A pergunta hoje é: porque o Brasileiro consegue conviver com tanta corrupção, com tanta mentira , e com tantos maus exemplos que as vezes internaliza-os em sua empresa, sua vida, sua comunidade e acha isso tudo normal?


Não é que o brasileiro “nasça” assim, mas a gente vive sob o peso de uma herança histórica e educacional que criou um terreno fértil para essa convivência com o que é errado. Vamos analisar isso com a clareza de quem faz gestão:
1. O “Patrimonialismo” e a confusão entre o Público e o Privado
Historicamente, o Brasil foi construído com a ideia de que quem está no poder é “dono” do que é público. Essa cultura escorre para as empresas. O dono ou o gerente muitas vezes acha que os recursos da empresa são extensões do seu bolso, ou que as regras só valem para os outros. Quando o exemplo de cima (no governo ou na diretoria) é de privilégio e falta de transparência, a base acaba achando que “levar vantagem” é a única forma de sobreviver.
2. A “Cultura do Jeitinho” como Mecanismo de Defesa
O que começou como uma forma criativa de resolver problemas em um Estado burocrático e travado, virou uma patologia social.
- O brasileiro acostumou-se a contornar a regra porque a regra muitas vezes parece não fazer sentido ou ser injusta.
- O problema é quando o “jeitinho” sai da solução de um entrave e vira desonestidade pura.
- Nas empresas, isso se traduz naquela “mentirinha” no relatório, no “pular etapas” da ISO ou no “fingir que treinou” para ganhar o certificado.
3. A Falta de Consequência (A Impunidade)
Eu, como árbitro de Softbol, aprendi que: se o jogador comete uma falta e o árbitro não faz a chamada, ele vai fazer de novo. No Brasil, as chamadas (apito) muitas vezes falha. Quando as pessoas veem grandes casos de corrupção terminarem em nada, ou o colega de trabalho que “atropela” os outros ser promovido, cria-se uma desistência moral. O pensamento passa a ser: “Se eu for o único honesto, eu sou o bobo da história.”
4. O Valor do “Papel” sobre o Saber
As pessoas valorizam o diploma na parede, mas não a sedimentação do conhecimento.
- Quando a sociedade foca no ter (o status, o cargo, o papel) em vez do ser (a competência, a ética, o esforço), a mentira vira um atalho aceitável.
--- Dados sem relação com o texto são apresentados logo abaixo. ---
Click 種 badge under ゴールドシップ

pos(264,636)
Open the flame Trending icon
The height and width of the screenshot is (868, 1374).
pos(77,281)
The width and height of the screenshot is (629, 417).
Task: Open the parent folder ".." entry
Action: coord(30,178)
- É o aluno que cola, o engenheiro que assina sem ver o projeto e o consultor que entrega “conversa fiada” em vez de resultado.
Como a Little League e minhas aulas podem combater isso?
É aí que entra o meu papel ( muitas vezes mal entendido) e o motivo de eu gostar tanto de compartilhar experiência da maneira mais transparente possível:
- No esporte: Eu tento ensinar que a regra é igual para todos e que não existe vitória sem integridade. Se o pé saiu da base, saiu. Não tem “conversa”.
- Na Engenharia: Eu tento ensinar que um erro de ética na gestão de processos pode custar caro, ou até vidas. ( em todos os sentidos ).
A gente convive com isso porque dói menos aceitar do que lutar contra o sistema. Mas quando se coloca um aluno de engenharia para gerenciar uma empresa de verdade ou levar a disciplina da Little League para uma comunidade, creio estr tentando quebrar esse ciclo. Tento mostrar que a verdade e a transparência dão menos trabalho e trazem resultados mais perenes do que a corrupção.
É o jeito “Ítalo-Limeirense” de dizer: “Aqui não, aqui a gente joga limpo porque é o único jeito que funciona de verdade.”